TASK PROMPT: Would you transcribe word for word every line from the one containing "This screenshot has height=392, width=654." to the end of the data, both ends included, and leave out the rest?

DATA FOR THIS EXERCISE:
• • •

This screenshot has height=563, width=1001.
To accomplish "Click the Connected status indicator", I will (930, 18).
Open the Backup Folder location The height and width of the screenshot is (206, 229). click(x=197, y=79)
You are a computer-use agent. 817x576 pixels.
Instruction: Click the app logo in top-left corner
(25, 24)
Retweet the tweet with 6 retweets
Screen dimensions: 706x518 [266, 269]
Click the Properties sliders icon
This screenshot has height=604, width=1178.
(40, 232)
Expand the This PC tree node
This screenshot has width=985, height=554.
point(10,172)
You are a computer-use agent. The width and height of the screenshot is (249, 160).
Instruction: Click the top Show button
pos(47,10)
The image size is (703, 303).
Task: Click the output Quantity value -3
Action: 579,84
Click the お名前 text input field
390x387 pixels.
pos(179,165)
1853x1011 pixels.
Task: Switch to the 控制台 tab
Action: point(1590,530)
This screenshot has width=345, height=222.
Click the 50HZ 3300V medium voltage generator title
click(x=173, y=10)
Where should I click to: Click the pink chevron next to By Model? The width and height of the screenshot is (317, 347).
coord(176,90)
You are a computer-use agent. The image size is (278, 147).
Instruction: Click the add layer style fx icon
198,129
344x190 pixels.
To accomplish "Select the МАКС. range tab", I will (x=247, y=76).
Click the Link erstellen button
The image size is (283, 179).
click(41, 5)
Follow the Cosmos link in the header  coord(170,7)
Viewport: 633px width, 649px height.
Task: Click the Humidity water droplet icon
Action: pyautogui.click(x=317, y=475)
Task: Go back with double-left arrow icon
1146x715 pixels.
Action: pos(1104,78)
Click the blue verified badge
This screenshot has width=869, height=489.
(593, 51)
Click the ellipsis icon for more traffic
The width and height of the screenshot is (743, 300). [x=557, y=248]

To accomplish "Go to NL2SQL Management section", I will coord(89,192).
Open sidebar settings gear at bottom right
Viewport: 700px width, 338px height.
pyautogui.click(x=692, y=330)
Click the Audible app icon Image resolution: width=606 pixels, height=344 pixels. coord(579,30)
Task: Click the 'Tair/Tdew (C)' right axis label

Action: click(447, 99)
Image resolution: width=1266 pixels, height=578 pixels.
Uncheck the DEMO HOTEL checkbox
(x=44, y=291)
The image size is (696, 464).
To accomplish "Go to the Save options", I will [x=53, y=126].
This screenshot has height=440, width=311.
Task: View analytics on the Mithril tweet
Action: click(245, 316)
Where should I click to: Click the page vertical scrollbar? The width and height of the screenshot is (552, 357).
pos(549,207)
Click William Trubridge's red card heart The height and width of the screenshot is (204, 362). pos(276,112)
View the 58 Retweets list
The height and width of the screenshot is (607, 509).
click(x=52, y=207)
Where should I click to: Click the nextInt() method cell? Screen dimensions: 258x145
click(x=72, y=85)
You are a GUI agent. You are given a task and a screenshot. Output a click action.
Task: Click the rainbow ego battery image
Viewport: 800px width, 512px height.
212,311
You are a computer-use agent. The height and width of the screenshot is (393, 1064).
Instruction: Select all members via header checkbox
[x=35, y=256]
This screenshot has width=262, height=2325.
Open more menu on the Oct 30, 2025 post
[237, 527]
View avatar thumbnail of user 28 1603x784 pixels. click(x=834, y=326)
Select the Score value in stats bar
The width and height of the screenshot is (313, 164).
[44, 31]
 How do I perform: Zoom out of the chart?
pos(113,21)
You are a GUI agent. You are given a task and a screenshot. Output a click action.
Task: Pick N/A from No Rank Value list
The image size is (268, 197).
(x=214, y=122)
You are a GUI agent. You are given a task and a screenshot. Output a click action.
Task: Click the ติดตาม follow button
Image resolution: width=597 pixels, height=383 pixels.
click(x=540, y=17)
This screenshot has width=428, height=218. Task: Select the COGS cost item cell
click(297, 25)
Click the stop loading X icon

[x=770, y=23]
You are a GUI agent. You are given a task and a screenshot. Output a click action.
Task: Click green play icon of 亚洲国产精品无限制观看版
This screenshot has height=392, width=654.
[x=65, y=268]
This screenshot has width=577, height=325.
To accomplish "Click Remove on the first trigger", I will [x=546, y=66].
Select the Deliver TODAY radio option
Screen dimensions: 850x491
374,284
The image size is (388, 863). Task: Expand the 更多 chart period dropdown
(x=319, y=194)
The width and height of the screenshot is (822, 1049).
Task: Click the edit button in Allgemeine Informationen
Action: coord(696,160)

• • •

ANSWER TO THIS EXERCISE:
This screenshot has height=392, width=654.
[x=65, y=268]
This screenshot has width=577, height=325.
To accomplish "Click Remove on the first trigger", I will [x=546, y=66].
Select the Deliver TODAY radio option
Screen dimensions: 850x491
374,284
The image size is (388, 863). Task: Expand the 更多 chart period dropdown
(x=319, y=194)
The width and height of the screenshot is (822, 1049).
Task: Click the edit button in Allgemeine Informationen
Action: coord(696,160)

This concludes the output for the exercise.